Return the lines below exactly, please, from the one containing "Given: Open the Sacombank bank link" through the last one, both included, and leave out any pictures.

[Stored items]
"""
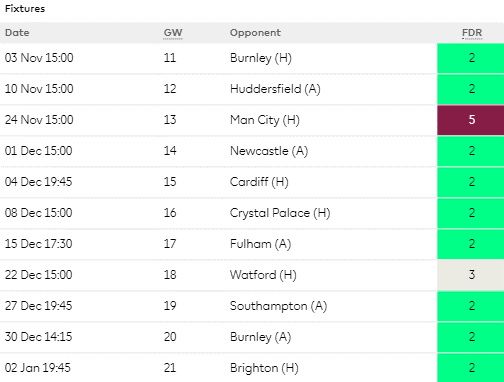This screenshot has height=382, width=504.
Task: Select the Fulham (A) opponent
Action: click(260, 244)
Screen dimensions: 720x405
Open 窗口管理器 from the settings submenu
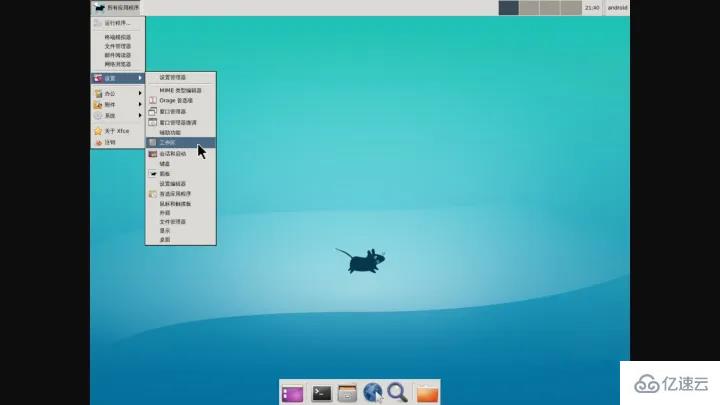pos(178,111)
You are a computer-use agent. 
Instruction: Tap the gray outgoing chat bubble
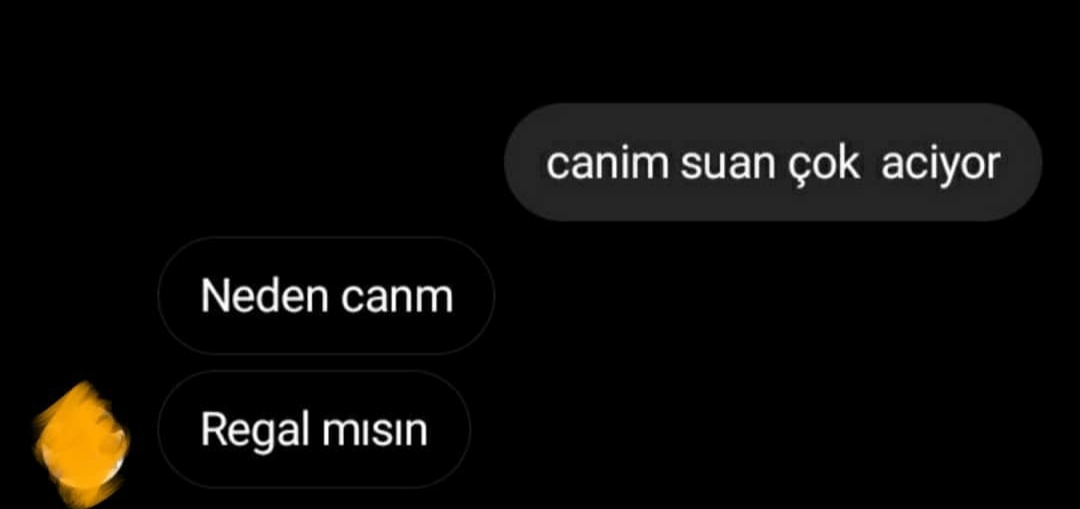[x=773, y=163]
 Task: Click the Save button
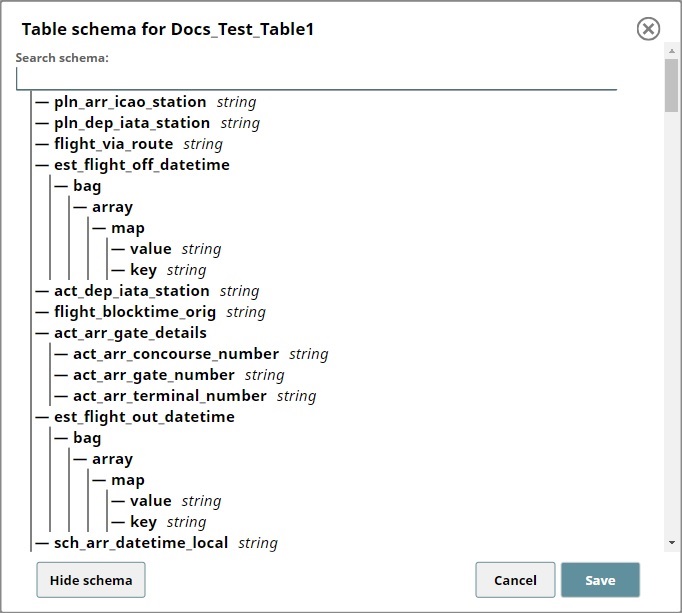tap(600, 580)
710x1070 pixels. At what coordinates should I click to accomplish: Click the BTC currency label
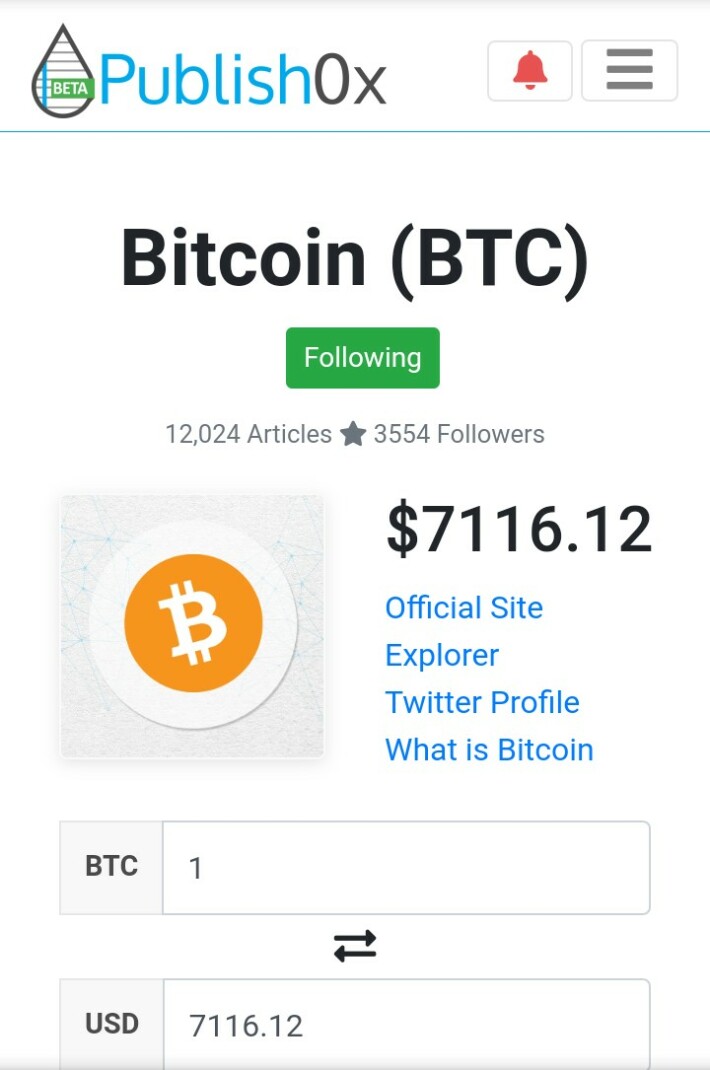[x=111, y=867]

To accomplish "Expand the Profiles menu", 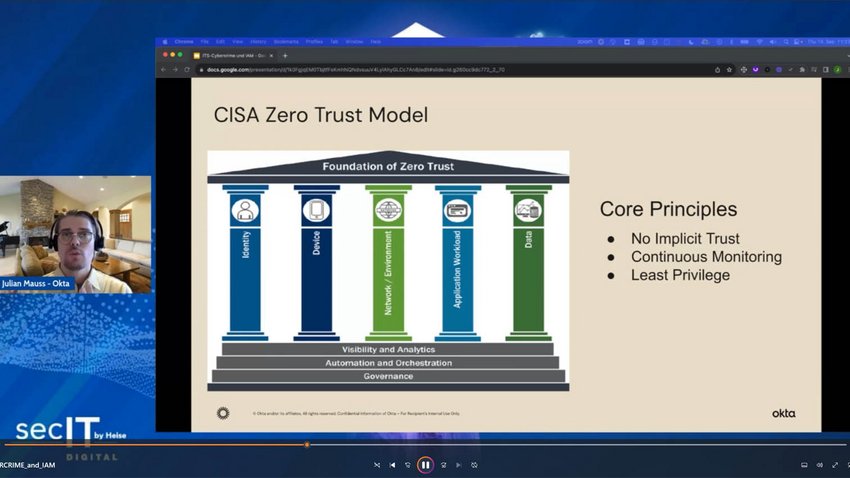I will pos(314,42).
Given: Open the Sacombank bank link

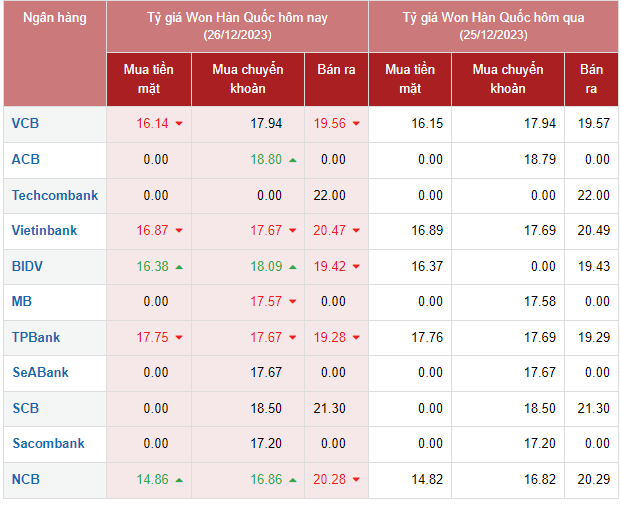Looking at the screenshot, I should [x=49, y=443].
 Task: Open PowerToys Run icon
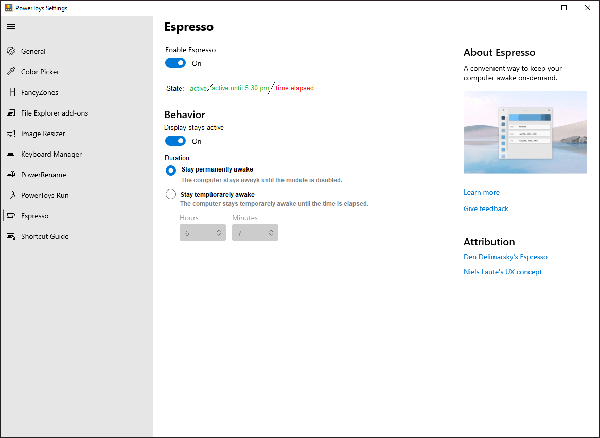coord(12,195)
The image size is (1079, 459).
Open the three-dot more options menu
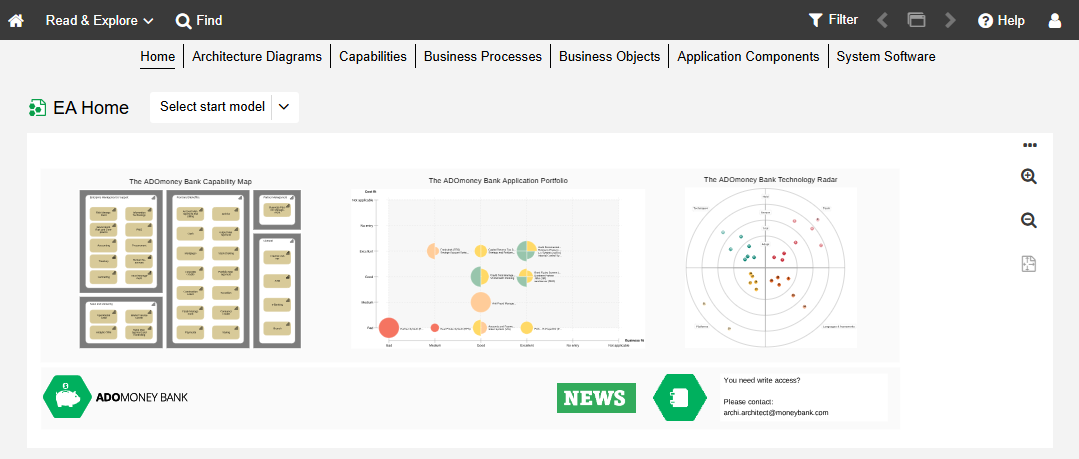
"""
* _Task response_
Given: Open the Sacombank bank link

Looking at the screenshot, I should [x=49, y=443].
 Task: Open PowerToys Run icon
coord(12,195)
The image size is (1079, 459).
Open the three-dot more options menu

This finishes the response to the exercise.